Friday May 24, 2024


June 14 2017

THE MOORS, Red Stitch Actors Theatre, 10 June-9 July 2017. Photography by Teresa Noble: above - Zoe Boesen and Alex Aldrich; below l-r: Alex Aldrich, Dion Mills, Anna McCarthy and Zoe Boesen

The Moors by Jen Silverman is an exciting, mind-bending, funny and at times morally moribund piece of writing. and it’s fantastically well directed by Stephen Nicolazzo. This is the kind of theatre experience that I love; a quirky and inspired kind of gothic romance. 

With overtones and an environment of the Bronte sisters, it is set on the bleak and savage moors – one daren’t venture too far from the Manse: who knows what perils lie waiting out there amid the quick sands.
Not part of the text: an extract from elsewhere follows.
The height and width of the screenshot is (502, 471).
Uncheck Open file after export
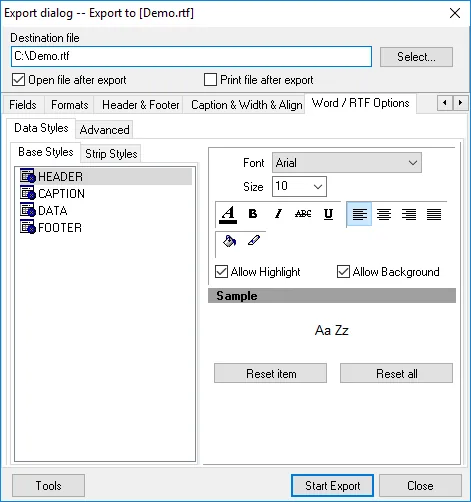[18, 80]
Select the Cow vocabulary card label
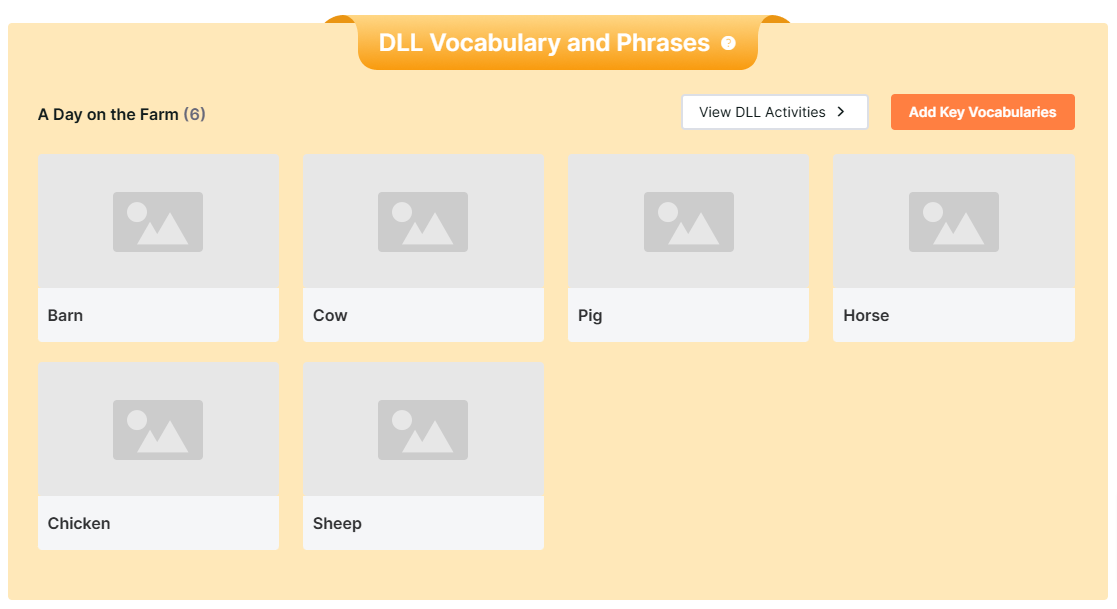This screenshot has width=1117, height=609. click(330, 316)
Elder sister Agatha (Alex Aldrich) is hard, practical, no nonsense and with an, ahem, hidden desire. She runs the house with an iron hand. Her younger sister Hudley (Anna McCarthy) is full of youthful fantasy yet has a desperate need to be noticed. She and her daily journal let us in on the comings and goings of the household. In the absence upstairs of brother Branwell (shades of Mrs Rochester?) the only male to be seen is an unloved dog, The Mastiff (Dion Mills), who is desperate for a companion.

Into this feverish night a governess, Emilie, arrives (Zoe Boesen), mandolin in hand, ready for…governing, having been brought to the moors through correspondence with Branwell whom she believes to be the head of the house and with a young child in need of her care. But there is coyness and deflection of her questions from Agatha and her disquiet is momentarily set aside when asked to show off her musical skills. Expecting a lilting verse from the period, we’re presented instead with a brilliant rendition of Kate Bush’s “Wuthering Heights”! 

Tired from her journey and the lack of answers to her question of “where is Branwell?” Emilie is ushered to her room. But it’s the parlour and she understandably experiences more disquiet as she tries to grasp why she isn’t given a bedroom. She is led to her “room” by the parlour maid Marjory (Grace Lowry) who is also the scullery maid, Mallory. Double identities are always fun when one is tired, bewildered and the heights are wuthering.

We learn that the correspondence which drew Emilie to the moors was more than a perfunctory exchange of employment letters but instead, were full of flirtation. And Emilie, with her body and mind ready to be ravished, has come to the crumbling manse with more than governessing in her sights. Branwell however, has brought shame to the family and has been incarcerated in the attic; the lusty letters were composed by elder sister Agatha. 

In a beautifully conceived sub-plot, The Mastiff – keen for companionship – finds it with a moor-hen (Olga Makeeva). The moor-hen attempts to maintain some space between them, pointing out that the dog is born to eat the likes of hens. It doesn’t bode well for the bird. 


Meanwhile, younger sister, Hudley, still longing to be seen, is jealous: the governess pays her no mind. Through enticement by Marjory the maid she plots the demise of her sister – not so much to have her die but for the notoriety of being seen. She writes her own best-selling song “Hudley’s Ballad” – in reality this is truly special in a cappella performance.

The cleverly conceived play pulls together mystery, excitement, loathing and contempt. It is about love, desperation, and recognition. And the strength of women; the needs of men being relegated to that of sperm donors. The performers are terrific, a true ensemble. I loved their hands, their gestures; the mastiff’s paws, the moor-hen’s knowing. Nicolazzo has an eye for detail and an understanding of the absurd.

The set (Eugyeene Teh) is simple – a dark curtained box with the exterior denoted by spotlighting with a haze effect, as if it were raining or misty. The room changes are performed with the entrances and exits of Mallory/Marjory. The lighting design (Katie Sfetkidis) is important for delineation from inside to outside and to the eerie from the everyday and it worked well as did the sound design from Daniel Nixon

The costume design, also by Teh, is perfection: the elder sister in high-necked, bland, bell-shaped crinoline, her younger sister in a freer style; the governess all light and virginal. On the other side of the species divide, the moor-hen’s black crinoline and The Mastiff’s bare breasted dinner suit worked a treat.

This is an accomplished piece of theatre: brilliant, even. It is a must see.